Home » Canone di locazione, ora puoi risparmiare tanti soldi sull’affitto: l’aiuto prezioso per milioni di famiglie

Canone di locazione, ora puoi risparmiare tanti soldi sull’affitto: l’aiuto prezioso per milioni di famiglie

affitto riduzione
canva

Sono in pochi a saperlo, ma ci sono casi in cui è possibile richiedere una riduzione dell’affitto, indipendentemente dalle motivazioni. Vediamo quando spetta e come farne richiesta.

Un contratto di locazione rappresenta un accordo tra il proprietario di un immobile e l’inquilino e viene accettato nell’esatto momento della firma. Per tale ragione, prima della firma tra le parti, è bene concordare l’importo del canone di affitto, in base alle condizioni dell’abitazione e al valore dell’immobile.

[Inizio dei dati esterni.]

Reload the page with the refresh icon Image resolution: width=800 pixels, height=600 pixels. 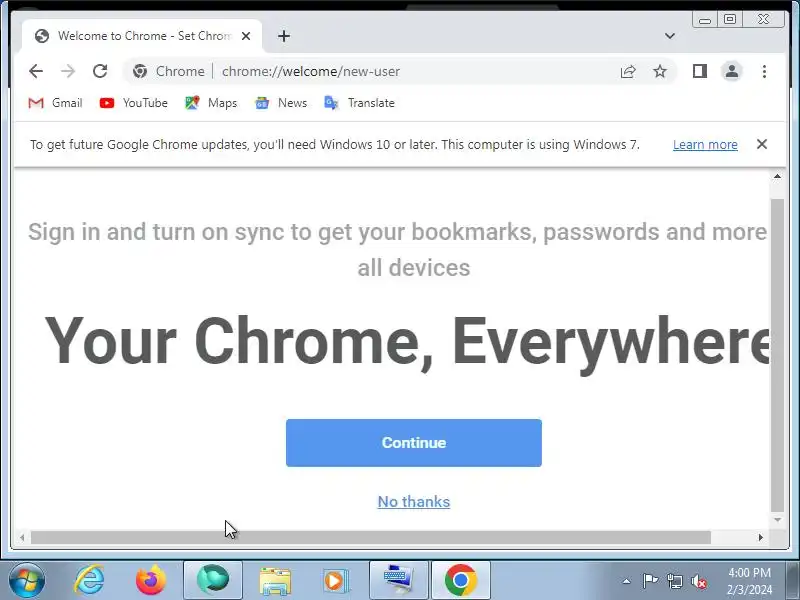coord(100,71)
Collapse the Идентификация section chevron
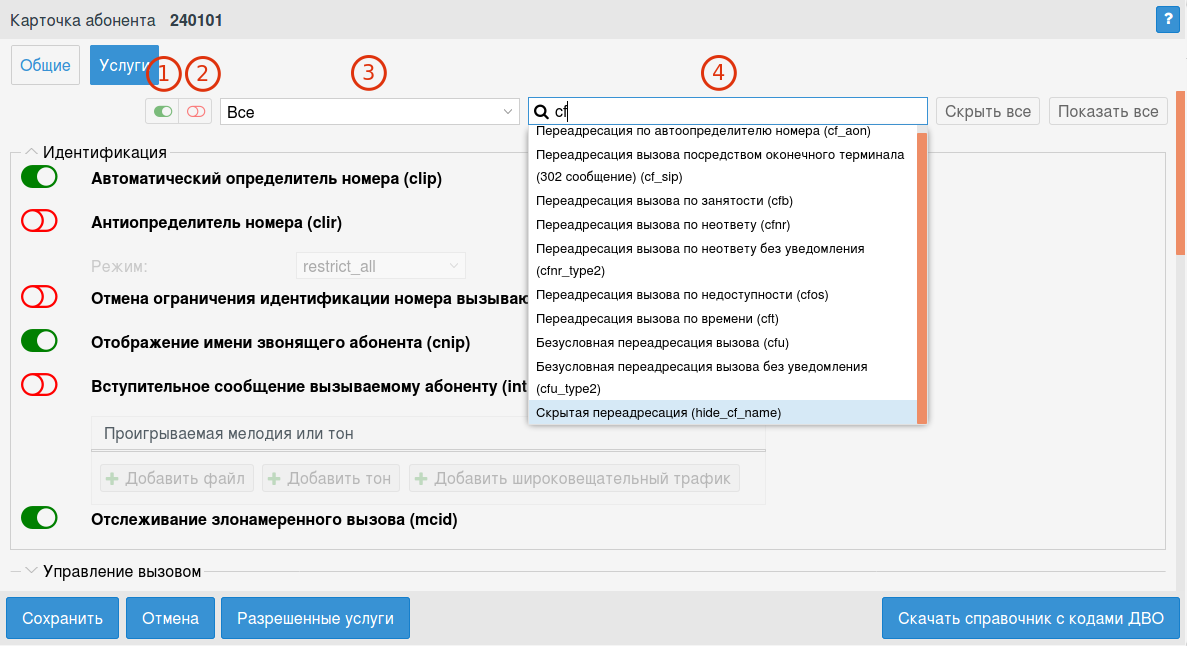This screenshot has height=646, width=1187. 31,153
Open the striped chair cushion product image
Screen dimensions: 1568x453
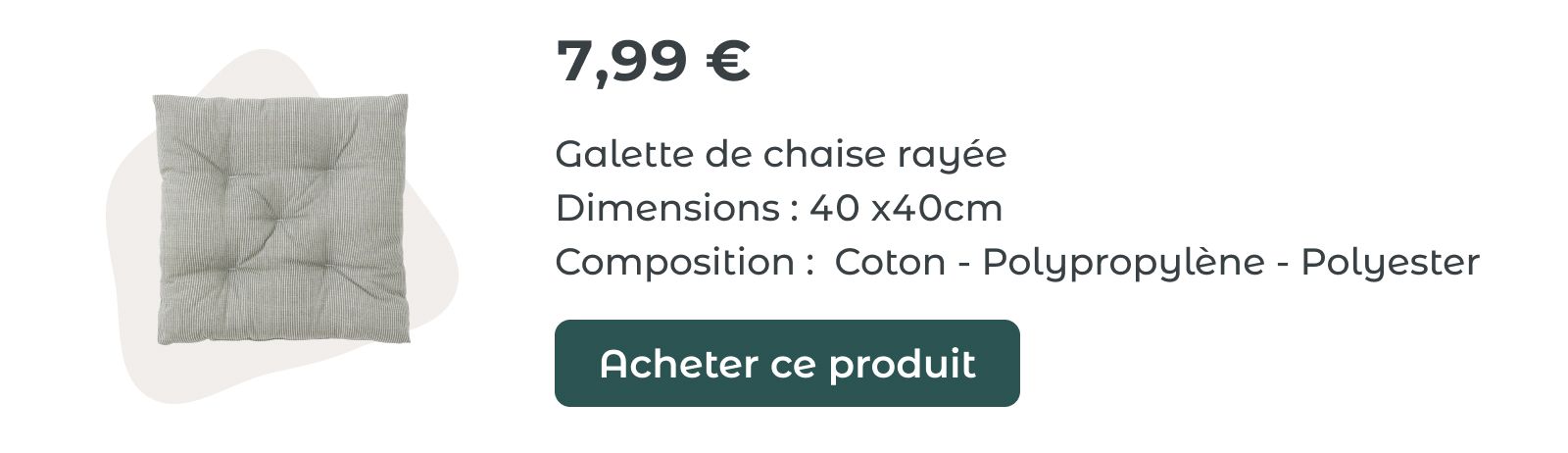[x=281, y=219]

Ad ogni modo, è importante sapere che è sempre possibile richiedere una riduzione del canone di locazione, indipendentemente dalla motivazione. Ad esempio, l’inquilino di un appartamento preso in affitto, può chiedere una riduzione qualora si trovasse in difficoltà economica, in seguito alla perdita del lavoro o per via della cassaintegrazione. Un pasticcio nel quale si sono trovati tantissimi italiani, soprattutto di recente, in seguito alla pandemia da Covid 19.

La riduzione del canone di affitto può essere chiesta anche nel caso in cui l’immobile dovesse presentare delle problematicità o se si ritenga che l’importo pagato sia superiore al reale valore dell’abitazione. Insomma, i motivi per cui richiedere la riduzione del canone possono essere diversi, per cui, vediamo come procedere.

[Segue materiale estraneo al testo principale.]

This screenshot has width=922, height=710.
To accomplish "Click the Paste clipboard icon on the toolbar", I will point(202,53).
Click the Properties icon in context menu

Canone di locazione: come richiedere una riduzione

Come abbiamo visto, nonostante gli accordi contrattuali è sempre possibile chiedere una riduzione del canone di locazione, indipendentemente dalle motivazioni. Ma come fare?

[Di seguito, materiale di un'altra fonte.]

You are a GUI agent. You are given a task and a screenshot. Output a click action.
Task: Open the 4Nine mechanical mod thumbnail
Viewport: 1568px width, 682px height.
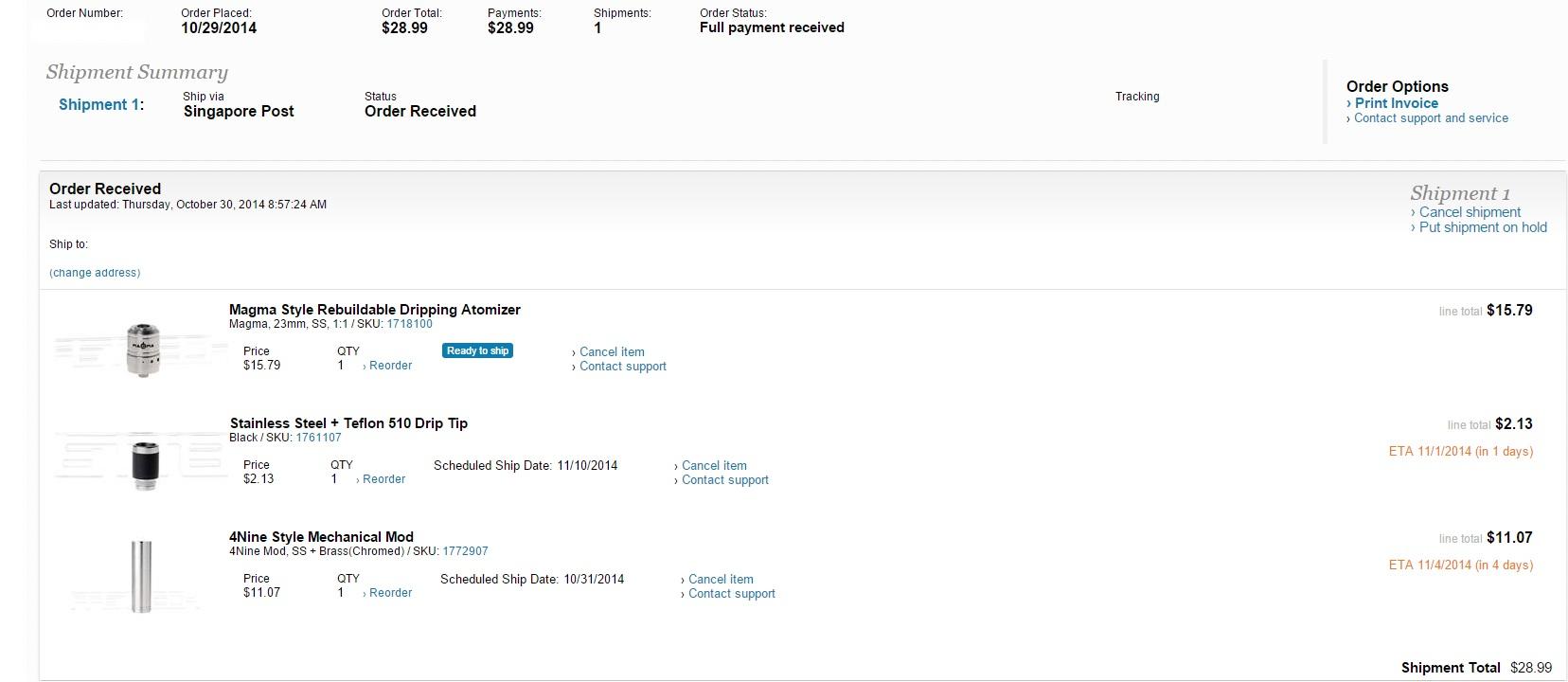pos(141,577)

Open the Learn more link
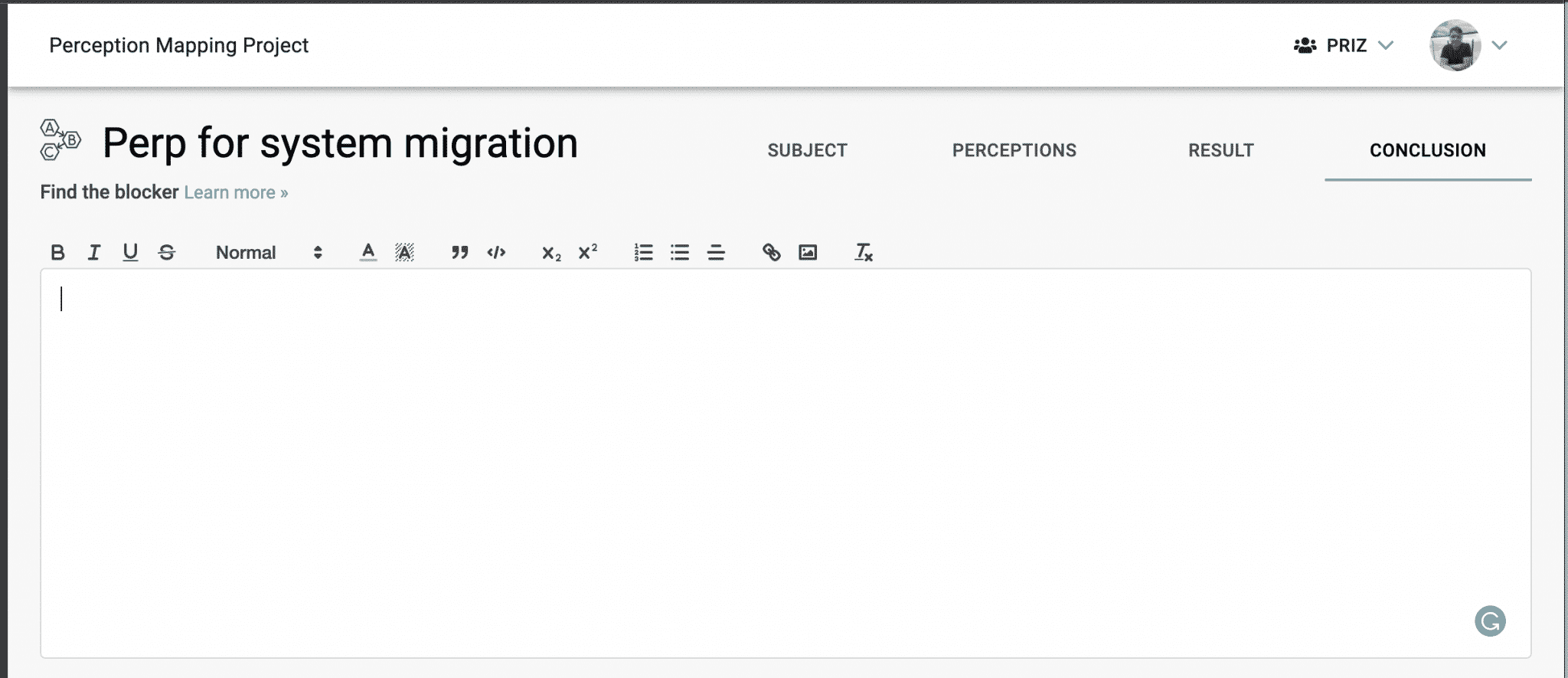click(236, 192)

In realtà, non esiste una specifica procedura per farsi ridurre il canone di affitto, nella maggior parte dei casi, l’iter da preferire è intavolare il discorso con il proprietario dell’abitazione e trovare un accordo. Una volta raggiunto l’accordo, è bene provvedere alla stesura e sottoscrizione di una scrittura privata di riduzione del canone. Nel documento le parti dovranno specificare la concessione da parte del proprietario, della diminuzione e riportare il valore di partenza e quello che sarà il nuovo canone d’affitto pattuito a partire da una data precisa. A tal proposito, la riduzione può essere comunicata anche direttamente sul portale all’Agenzia delle Entrate compilando l’apposito modello RLI.

canone locazione
canva

Nel caso in cui, però, non si dovesse raggiungere un accordo tra le parti, per far valere le sue ragioni, l’inquilino dovrà necessariamente procedere per via legale e rivolgersi ad un giudice per stabilire il giusto valore dell’affitto. In ogni caso, però, almeno fino alla sentenza del giudice, dovrà essere corrisposto l’importo concordato. Se così non fosse, l’inquilino rischierebbe non solo di perdere il diritto alla diminuzione del canone d’affitto, ma potrebbe essere messo nelle condizioni di dover lasciare l’abitazione.